Plastics and sustainability | 18. March 2021

The blow molding specialist W.MÜLLER has tested two methods for the use of post-consumer recyclates (PCR) in packaging. In the first examined variant, the PCR layer is surrounded by two layers of new material, the second variant is shielded with an internal plasmacoating. Both variants had significantly lower migration values than hollow bodies made of pure PCR.

W. MÜLLER has many years of experience with the use of PCR for the production of hollow articles in the blow molding process. With the in-house ReCo3 called 3-layer-co-extrusion system, bottles can be produced consisting of a PCR layer that is surrounded inside and outside by a virgin layer.  In this way, virgin material can be replaced by PCR in processing, and still unwanted migration from the PCR can be reduced.

The company has tested how the migration behavior of round bottles with a volume of 1l from 100% recyclate differs from those produced with the ReCo3 process. Two certified PCR types were selected (one was Recylen BM 948-30, sponsored by OPG Holding, Teningen) and one bottle of the pure material and one with a virgin layer in the outer layer were produced. At the SGS INSTITUT FRESENIUS, Taunusstein, various migration tests were carried out, such as global migration and screening for potentially migrierable impurities, reaction and degradation products (NIAS).  Global migration was tested in accordance with DIN EN 1186 2002-07 and the results were in all cases below the legal requirement of Regulation (EU) No 10/2011 of  10 mg/dm2.

However, W. MÜLLER was able to show on the basis of the tests that the ReCo3 bottles show a lower global migration compared to the pure recyclate bottles. This is also confirmed by a significant reduction in the number and concentrations of migration-capable NIAS.

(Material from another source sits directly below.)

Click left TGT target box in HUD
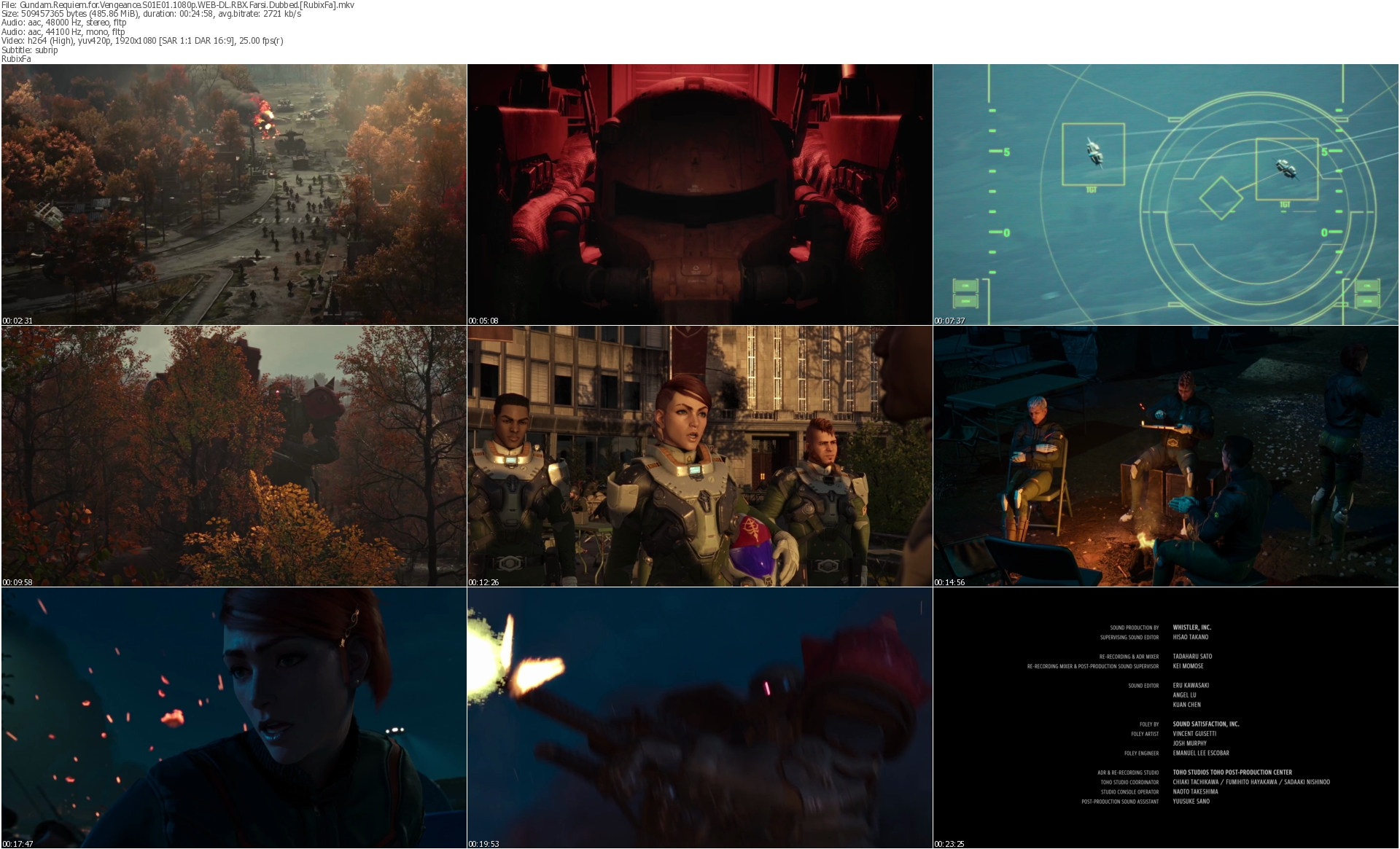Image resolution: width=1400 pixels, height=849 pixels. click(1092, 154)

In order to increase the recyclate content in such three-layer systems, the surrounding layers must be as thin and yet stable as possible. In addition to plastic layers, plasma coatings are therefore also suitable for the purpose of shielding. In a second series of experiments, FABES Forschungs-GmbH, Munich, investigated how a CHF layer  (CHF stands for carbon - C, hydrogen - H and fluorine – F)  applied  by  the Belgian company  Delta Engineering on the innenside affects migration behaviour. With the help of plasma, a barrier is created in the process. These bottles were made from Systalen 70000 na 002 HDPE, which was sponsored by Der Grüne Punkt.

The tests showed that the coating drastically reduces migration. While 76 substances were detected on the uncoated bottle, the CHF-coated bottle had only 5. Since fluorine is used for the CHF coating, additional tests have been carried out with the coated bottle to ensure that no residues have been  formed. As a result, no substances can be detected. The bottles are therefore also compliant for direct contact with "Rinse-Off" products such as shower gel.

The involved research institutes point out that users have to carry out their own risk assessment, as the  results depend, for example, on the size of the bottle and the intended use, and the starting materials could change from batch to batch.

Managing Director Christian Müller said:  "We were able to show with the tests that the use of plastic recyclates for packaging of sensitive products is possible. With the right technology, there is no demonstrable risk of migration from the recyclate to the filling material. The findings confirm that our proven ReCo3 process fully meets these requirements. With the plasma coating we have tested another possibility of shielding. The results have encouraged us to offer this technology as a supplement in the future if customers are interested. Together with our partner Delta Engineering, we want to make it easier for our customers to use recyclates."